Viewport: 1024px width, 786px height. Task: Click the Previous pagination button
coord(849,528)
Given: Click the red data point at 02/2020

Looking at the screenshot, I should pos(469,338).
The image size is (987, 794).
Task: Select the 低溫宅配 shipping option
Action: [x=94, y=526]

• To do: Each line of the material is to be returned precisely as written.

• Completed task:
Viewport: 1024px width, 786px height. Task: Click the Previous pagination button
coord(849,528)
Given: Click the red data point at 02/2020

Looking at the screenshot, I should pos(469,338).
The image size is (987, 794).
Task: Select the 低溫宅配 shipping option
Action: [x=94, y=526]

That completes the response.